Using a separate connection makes it convenient to have a one-to-one attribute mapping and to manage cache eviction since it could grow large. In practice this is not an issue because you can query across DataScript databases, e.g. (d/q '[:in $ $1 ...] db1 db2)
.
(ns datascript-fulltext.example
:require [[reagent.core :as r :refer [atom]]
[datascript.core :as d]
[com.theronic.datascript.fulltext :as ft]])
(def conn (d/create-conn {:message/text {:db/fulltext true}})
(def !ft-conn (atom nil))
(defn parent-component [conn]
(let [!input (atom "hi")] ;; todo text input
[:div [:code "Matching fulltext entities: " (ft/query! @!input)]]))
(defn init! []
(let [fulltext-conn (ft/install-fulltext! conn)]
(d/transact! conn [{:db/id -1 :message/text "hi there"}]) ;; load from storage after connecting to sync.

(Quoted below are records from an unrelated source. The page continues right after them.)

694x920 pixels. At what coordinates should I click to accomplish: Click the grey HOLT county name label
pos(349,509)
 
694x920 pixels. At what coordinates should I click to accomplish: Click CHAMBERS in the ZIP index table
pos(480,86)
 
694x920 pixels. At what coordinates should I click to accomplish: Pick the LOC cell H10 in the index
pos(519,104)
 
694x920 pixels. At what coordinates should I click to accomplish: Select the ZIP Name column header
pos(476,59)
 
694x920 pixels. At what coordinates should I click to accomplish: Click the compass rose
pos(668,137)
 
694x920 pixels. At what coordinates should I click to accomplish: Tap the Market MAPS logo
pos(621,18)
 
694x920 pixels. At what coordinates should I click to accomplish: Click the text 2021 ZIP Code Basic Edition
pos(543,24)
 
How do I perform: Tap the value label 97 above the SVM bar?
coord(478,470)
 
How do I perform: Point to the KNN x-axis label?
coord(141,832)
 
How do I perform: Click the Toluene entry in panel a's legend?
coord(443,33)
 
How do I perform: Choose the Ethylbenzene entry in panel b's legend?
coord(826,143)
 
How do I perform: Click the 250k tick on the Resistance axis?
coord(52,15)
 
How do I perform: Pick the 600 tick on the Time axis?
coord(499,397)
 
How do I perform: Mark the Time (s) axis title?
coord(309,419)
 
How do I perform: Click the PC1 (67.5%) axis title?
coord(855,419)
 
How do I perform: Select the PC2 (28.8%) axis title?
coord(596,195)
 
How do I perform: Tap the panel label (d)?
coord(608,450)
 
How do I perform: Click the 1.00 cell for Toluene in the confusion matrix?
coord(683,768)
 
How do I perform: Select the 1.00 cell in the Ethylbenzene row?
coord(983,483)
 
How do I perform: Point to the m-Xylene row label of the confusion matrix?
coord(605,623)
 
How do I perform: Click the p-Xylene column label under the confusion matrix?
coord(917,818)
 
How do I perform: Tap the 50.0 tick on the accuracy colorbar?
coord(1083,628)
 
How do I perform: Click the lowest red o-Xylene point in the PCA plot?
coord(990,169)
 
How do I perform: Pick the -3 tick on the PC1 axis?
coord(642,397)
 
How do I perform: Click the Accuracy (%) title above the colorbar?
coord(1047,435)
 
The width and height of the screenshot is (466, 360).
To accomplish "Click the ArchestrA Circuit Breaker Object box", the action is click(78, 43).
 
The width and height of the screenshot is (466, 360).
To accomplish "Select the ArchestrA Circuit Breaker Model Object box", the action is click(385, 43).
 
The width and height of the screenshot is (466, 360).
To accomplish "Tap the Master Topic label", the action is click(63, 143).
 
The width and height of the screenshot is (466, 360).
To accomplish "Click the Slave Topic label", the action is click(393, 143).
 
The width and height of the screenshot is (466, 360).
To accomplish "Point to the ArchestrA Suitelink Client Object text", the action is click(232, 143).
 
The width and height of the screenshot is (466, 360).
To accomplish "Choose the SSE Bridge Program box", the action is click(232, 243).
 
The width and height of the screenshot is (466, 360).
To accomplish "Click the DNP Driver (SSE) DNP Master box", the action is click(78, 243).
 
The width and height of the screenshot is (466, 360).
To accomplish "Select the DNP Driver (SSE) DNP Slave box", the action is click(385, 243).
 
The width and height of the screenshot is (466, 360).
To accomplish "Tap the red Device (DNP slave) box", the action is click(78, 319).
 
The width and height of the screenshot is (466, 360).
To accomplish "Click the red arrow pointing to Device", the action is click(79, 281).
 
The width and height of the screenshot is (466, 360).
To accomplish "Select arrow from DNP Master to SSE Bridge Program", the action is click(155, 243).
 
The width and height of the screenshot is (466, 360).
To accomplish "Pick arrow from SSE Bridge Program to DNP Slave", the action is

(ft/search @ft/ft-conn "hi") ;; => fill yield message ID.
(reset! !ft-conn fulltext-conn))
(reagent/render [parent-component conn]))
(init!)
-
Delete index values on mutation. Should be quick to add, and then do a smart diff to avoid writes. - Store hashed token values instead of strings.
- Use schema definition of source connection.
- Track source schema and rebuild index on change.
- Batch updates using queued web workers to prevent locking main thread.
- Add adapter for off-site storage, e.g. Redis.
- Match source transaction IDs if possible.
- Fork & extend Datascript to support
(fulltext ...)
search function. - [in progress] Add soundex or double-metaphone
- Maintain indexed token counts for relevance ranking. Maybe :db/index does this already?
- Support n-grams (can get heavy).
- Bloom filters.
- seq over matching datoms directly with pagination.